Social Inequalities on the Urban Periphery? Vocational Education, Ultras’ Participation and Cultures of Resistance in the Classroom

This project seeks to analyse processes of class production as manifest through educational ‘sorting’ mechanisms alongside passive/active forms of resistance present amongst pupils enrolled in vocational education (strukovne škole) on the urban periphery of Zagreb. The aim is to make a unique contribution to anthropological studies of educational ‘failure’ (Willis 1977; Evans 2008) alongside football youth subcultures, drawing on my previous work on all of these topics (Hodges and Stubbs 2016; Hodges 2016; 2015; 2014).

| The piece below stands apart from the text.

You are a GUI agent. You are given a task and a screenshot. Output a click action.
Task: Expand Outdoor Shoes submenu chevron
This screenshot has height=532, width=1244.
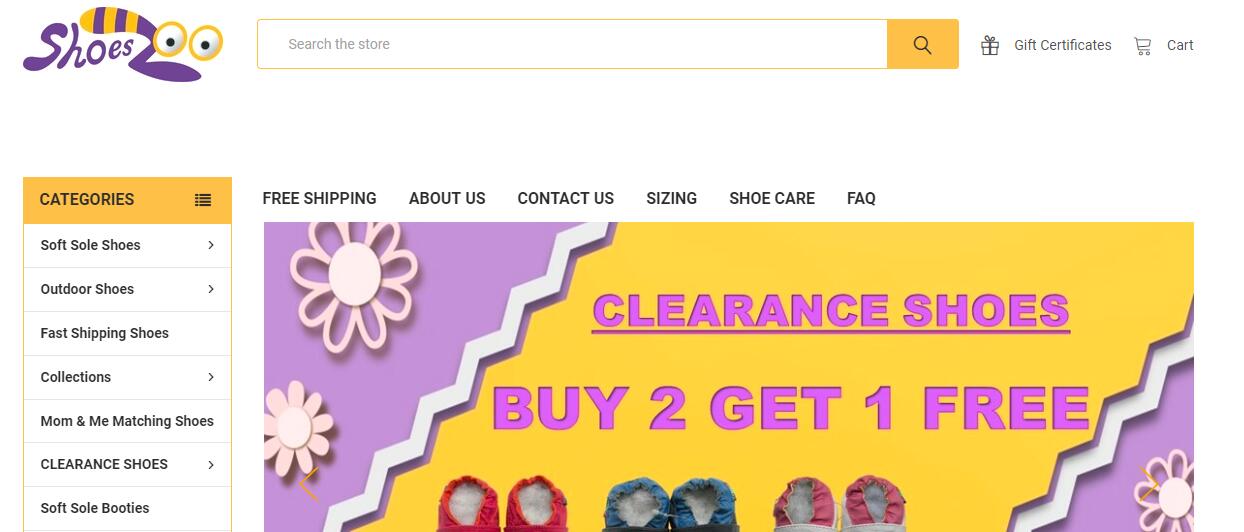point(211,289)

Through semi-structured interviews and ethnographic observation, I will examine the relationship between the organised practices of a fan group (the Bad Blue Boys, hereon BBB) supporting the Zagreb based team GNK Dinamo and oppositional cultures of resistance in the classroom. These practices will be examined in the context of pupils’ life trajectories relating to the transition between school and work/unemployment, with a specific focus on class production. The urban peripheral context, where hierarchies associated with urban belonging are contested, adds a further class-related component to the study, as well as a distinctly post-Yugoslav flavor which will be contrasted and compared with the UK focused literature on class, educational failure, and fan practices.